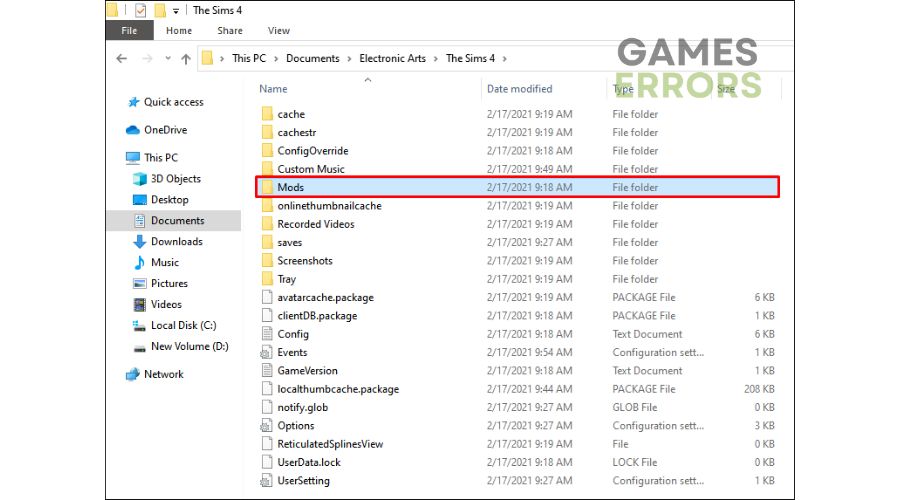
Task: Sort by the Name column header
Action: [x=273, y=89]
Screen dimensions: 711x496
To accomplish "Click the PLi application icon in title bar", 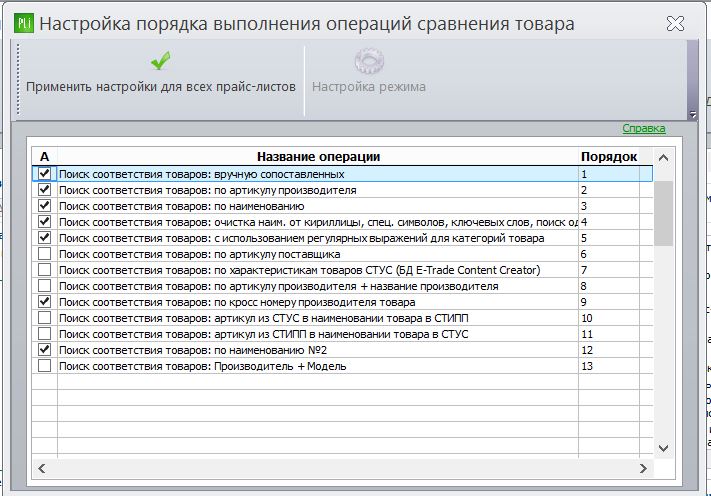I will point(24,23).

---

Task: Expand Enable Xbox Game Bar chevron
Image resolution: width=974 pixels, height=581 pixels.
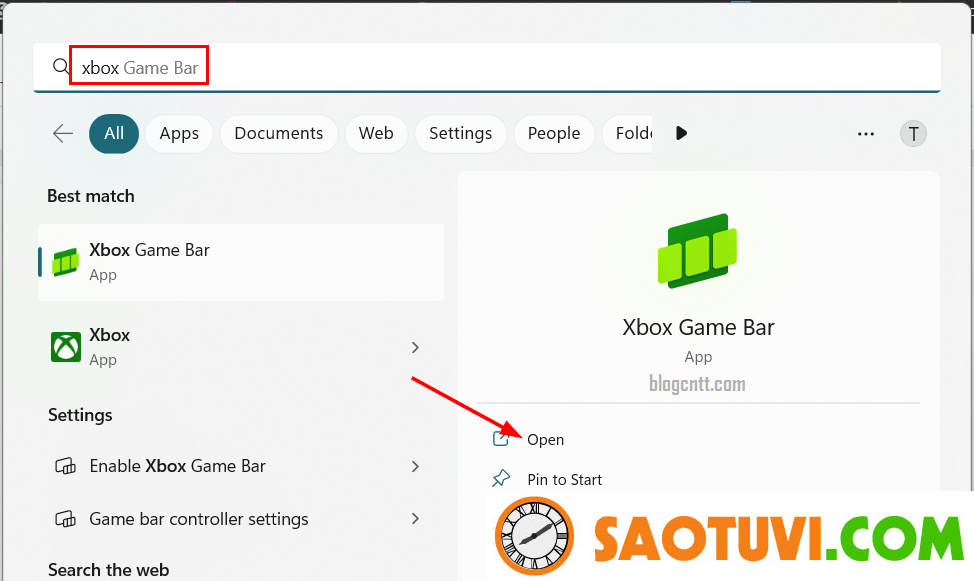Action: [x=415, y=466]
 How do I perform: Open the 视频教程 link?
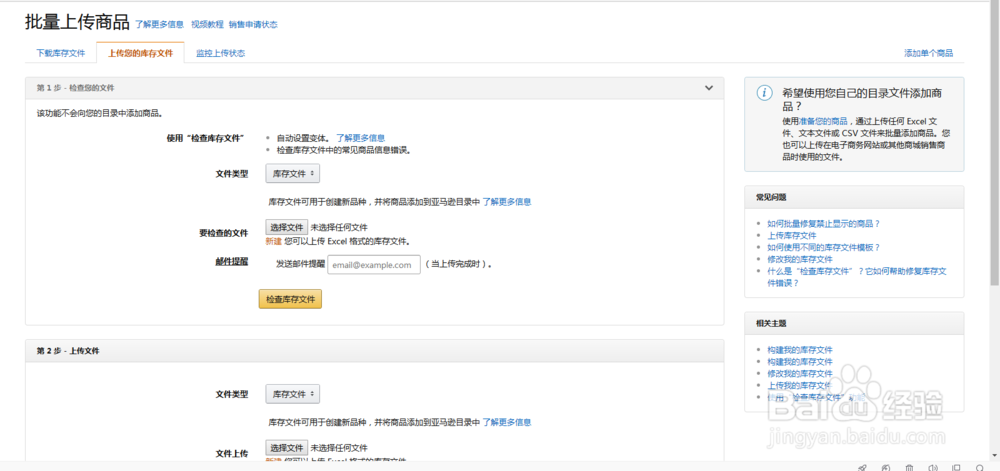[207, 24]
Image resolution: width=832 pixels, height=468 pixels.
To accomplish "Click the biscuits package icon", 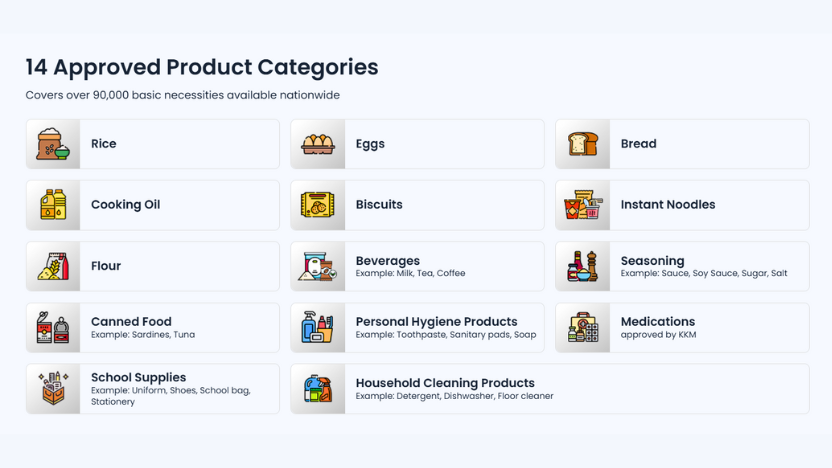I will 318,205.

_Exercise instructions_
List, copied in full, each line of the records above that contains the word "Task".

_Exercise result_
Task: Sort by the Name column header
Task: Expand Enable Xbox Game Bar chevron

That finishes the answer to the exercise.